The history of New York has become, in the last decade or so, an academic cottage industry. It has also become a popular phenomenon. As Edwin G. Burrows and Mike Wallace (not the Mike Wallace of Sixty Minutes, I hasten to add) note in their mammoth new book, Gotham: A History of New York City to 1898,  

One of our ongoing avenues of inquiry follows New Yorkers as they slowly developed the conviction that their past was worth knowing, even worth preserving. Indeed, we believe there is a greater degree of interest in Gotham’s history today than was ever the case before. We hope to nourish this ripening historical sensibility by telling the city’s story in a spirited way—a relatively easy task given that it’s intrinsically dazzling, a claim we think transcends both the fond boasting of all historians for their subject and the legendary conceitedness of New Yorkers (we notorious braggarts).
It is therefore surprising that many years have passed since there has been a proper narrative history of New York City.

William Smith’s History of the Province of New York, published in London in 1757, is generally regarded as the first such attempt. (A revised edition came out in 1792 from Matthew Carey of Philadelphia, the young republic’s leading publishing house.) A History of New York from the Beginning of the World to the End of the Dutch Dynasty by Washington Irving was published in 1809. It was a tongue-in-cheek mock-epic of the city’s founding. The authors of Gotham pay an obeisance to Irving in the title of their book: New York’s well-known sobriquet was first applied to the city by Irving in his Salmagundi essays in the first decade of the nineteenth century. Gotham, Anglo-Saxon for “goat town,” is an actual village in Nottinghamshire.

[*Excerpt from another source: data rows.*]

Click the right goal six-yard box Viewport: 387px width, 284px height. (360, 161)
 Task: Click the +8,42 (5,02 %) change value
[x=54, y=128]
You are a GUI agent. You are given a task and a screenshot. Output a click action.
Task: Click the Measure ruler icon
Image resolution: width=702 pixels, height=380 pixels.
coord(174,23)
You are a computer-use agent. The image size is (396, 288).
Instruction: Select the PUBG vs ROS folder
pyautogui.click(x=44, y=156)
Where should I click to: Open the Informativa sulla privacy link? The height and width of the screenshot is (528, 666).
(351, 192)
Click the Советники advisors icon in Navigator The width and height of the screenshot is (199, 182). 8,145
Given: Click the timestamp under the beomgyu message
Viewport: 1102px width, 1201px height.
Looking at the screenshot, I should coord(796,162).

Burrows and Wallace tell us that, from the Middle Ages on, Gotham and Gothamites were the butt of jokes that were something like the idiotic “Polish” jokes with which we are all familiar. (Merie Tales of the Mad Men of Gotham was published in England in the early sixteenth century.) Gothamites were cast as a dim lot. But they also proved cagey: according to legend, to forestall the entry of King John into their town in order to declare a valuable swath of its land a public (king’s) highway, the villagers feigned insanity, which apparently, for reasons not altogether clear (pity? fear?) dissuaded the king from entering the town and implementing his plan. Thus the legend of the “Wise Fools of Gotham”—whose imaginative and concerted action to block urban renewal sounds like it would have earned the favor of Jane Jacobs. In any event, Irving’s use of the term was largely pejorative.

Throughout the nineteenth century, there were many attempts, some awful, some quite sophisticated, at general histories of New York. But it is another kind of work altogether that stands at the pinnacle of New York historiography: I. N. Phelps Stokes’s Iconography of Manhattan Island (published in six volumes between 1915 and 1928), that improbably ornate collation of documents and graphical materials that remains the single best resource for historians on the topographical development of the city. Of that other nineteenth-century genre, the narrative general history in unadorned prose, our century’s pickings have been meager indeed.

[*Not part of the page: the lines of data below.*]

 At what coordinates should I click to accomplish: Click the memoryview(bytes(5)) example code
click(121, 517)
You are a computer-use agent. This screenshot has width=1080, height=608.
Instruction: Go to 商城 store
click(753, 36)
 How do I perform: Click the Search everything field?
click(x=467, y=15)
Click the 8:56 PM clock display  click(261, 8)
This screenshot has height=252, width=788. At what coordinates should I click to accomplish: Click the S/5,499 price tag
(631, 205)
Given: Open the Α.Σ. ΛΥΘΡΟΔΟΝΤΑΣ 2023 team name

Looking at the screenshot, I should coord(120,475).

That the history of New York has become an academic cottage industry has its good and its bad points. The good is in the thorough plumbing of primary materials. For example, Timothy J. Gilfoyle’s City of Eros: New York City, Prostitution, and the Commercialization of Sex, 1790–1920 (Norton 1992) is an amazing feat of scholarship, making use of source material few of us even suspected existed. (The history of prostitution, appealing at once to feminism and to prurience, is a hot topic these days.) The bad is in the use to which the unearthed material is put: to buttress what are, in most cases, deeply flawed premises about the nature and history of the city. There is, in academia, a powerful presumption, born of decades of academic leftism and reflexive anti-capitalism, that the story of New York is that of labor pitted against capital, or of oppressed minorities yearning to breathe free but beaten down at every opportunity by entrenched oligarchies.

In spite of their obeisance to Irving in the title of their new history, Burrows and Wallace do not turn in a very Irving-like performance. Instead, they have given us a sure and supple summa of recent progressivist writing on the history of New York. On the plus side, I should note that Gotham is crisply written and wide-ranging. In many respects, it is an impressive achievement— informed, erudite, amusing—and it will receive, I am certain, glowing reviews. But since other reviewers will probably not focus on its shortcomings, I would like to take the opportunity to note a few things that I find disturbing.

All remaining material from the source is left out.